Yukarıdaki alıntı bu laiklik karşıtı ve bilimsel gerçekleri altüst eden kişiler için yetmez mi?
=======================================
Dostlar,

Biz de biz X iletimizle Prof. D. Acemoğlu’na yanıt yazmış ve tarihsel anakronizma hastalığına düşmemesi gerektiğini, yüz yıl gerisini günün ölçütleriyle irdeleme olanağı olmadığını, yaptığının temelsiz ve bilimsel yönteme uyarsız olduğunu belirtmiştik. Daron hocamıza, Prof. Aziz Sancar’ı örnek alması gerektiğini de anımsatmıştık..

Sayfa ve ekran işaretleme verileri.
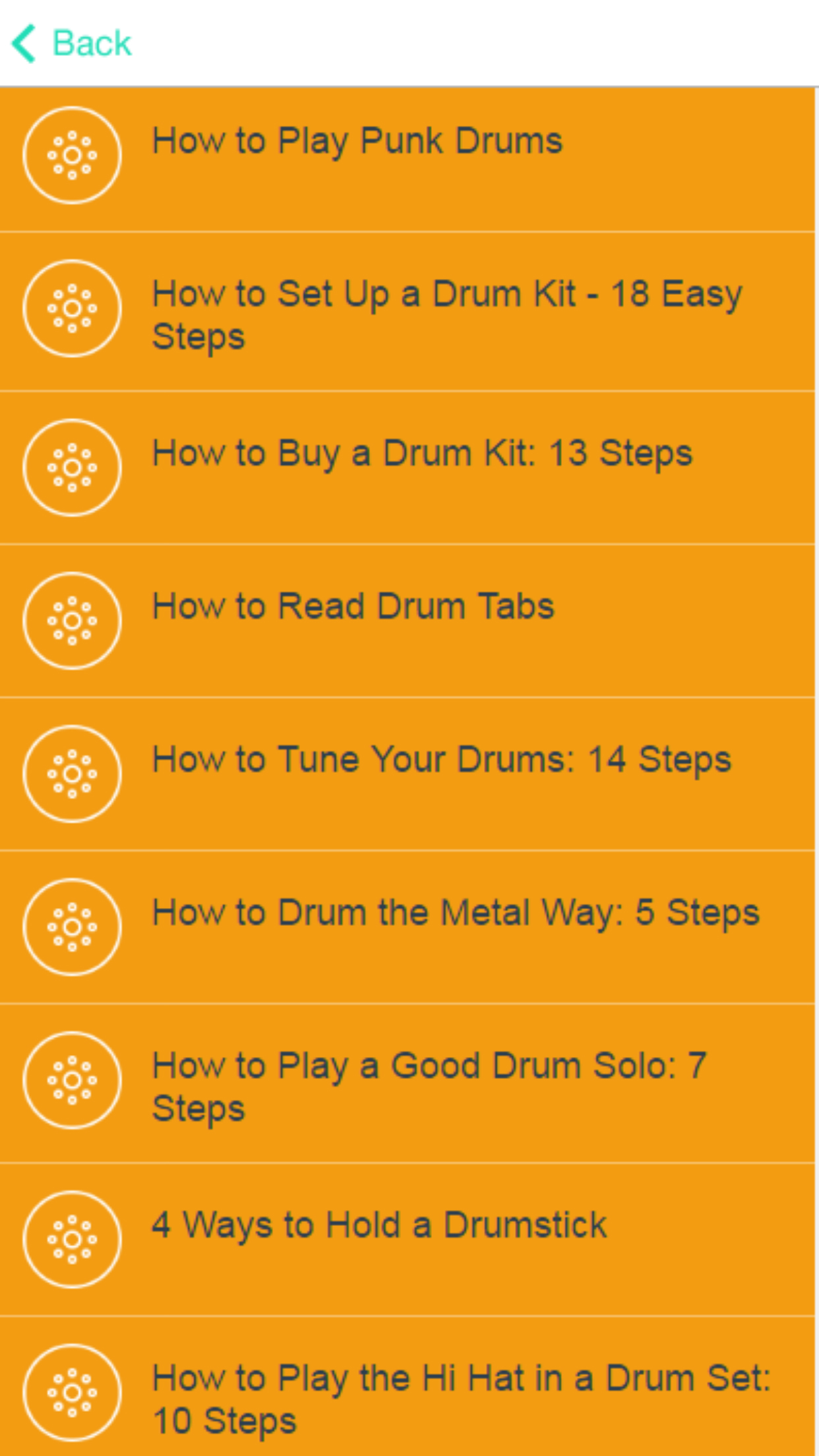Tap the icon next to Read Drum Tabs
The height and width of the screenshot is (1456, 819).
(72, 621)
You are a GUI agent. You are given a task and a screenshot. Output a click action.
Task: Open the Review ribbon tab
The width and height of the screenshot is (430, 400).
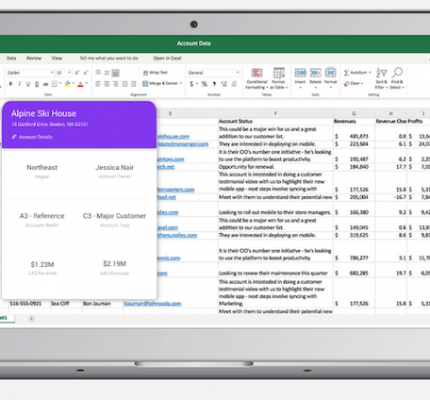(34, 58)
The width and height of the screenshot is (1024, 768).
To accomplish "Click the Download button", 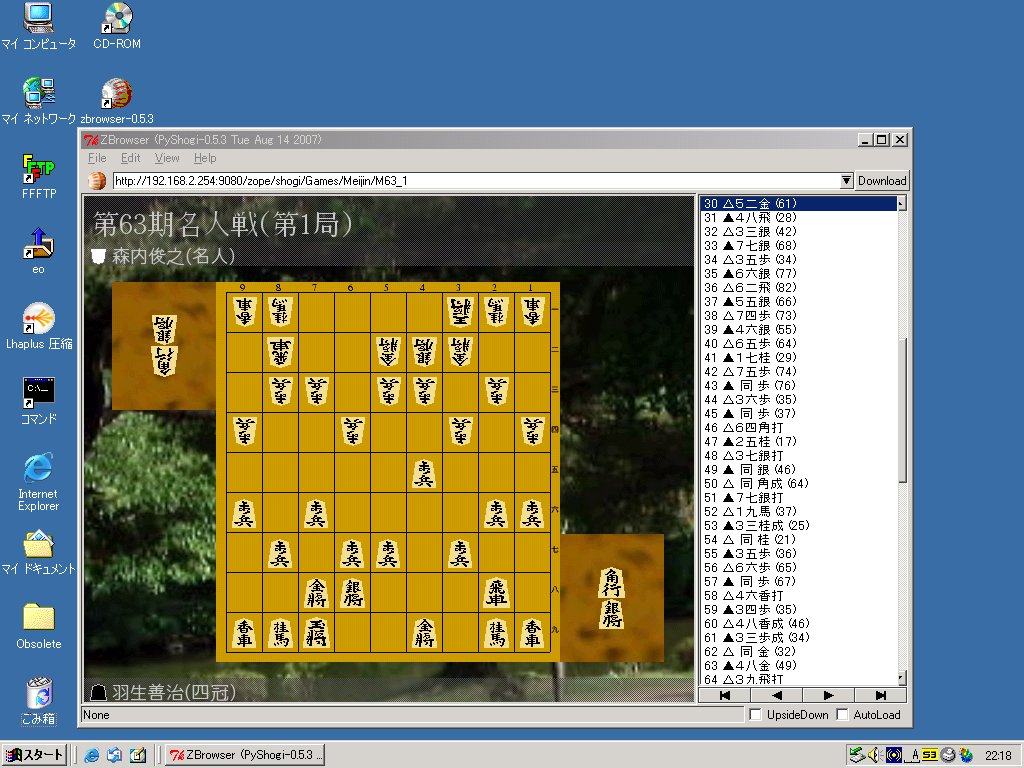I will pyautogui.click(x=882, y=181).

Çözülecek Problem. Metin parçasına göre, X iletisinde Prof. D. Acemoğlu'na yazılan yanıtta "belirtmiştik" diye aktarılan üç noktayı madde madde sıralayın. Kayıtların bu işle hiçbir ilgisi yoktur.

Çözülmüş Problem.
- Tarihsel anakronizma hastalığına düşmemesi gerektiği
- Yüz yıl gerisini günün ölçütleriyle irdeleme olanağı olmadığı
- Yaptığının temelsiz ve bilimsel yönteme uyarsız olduğu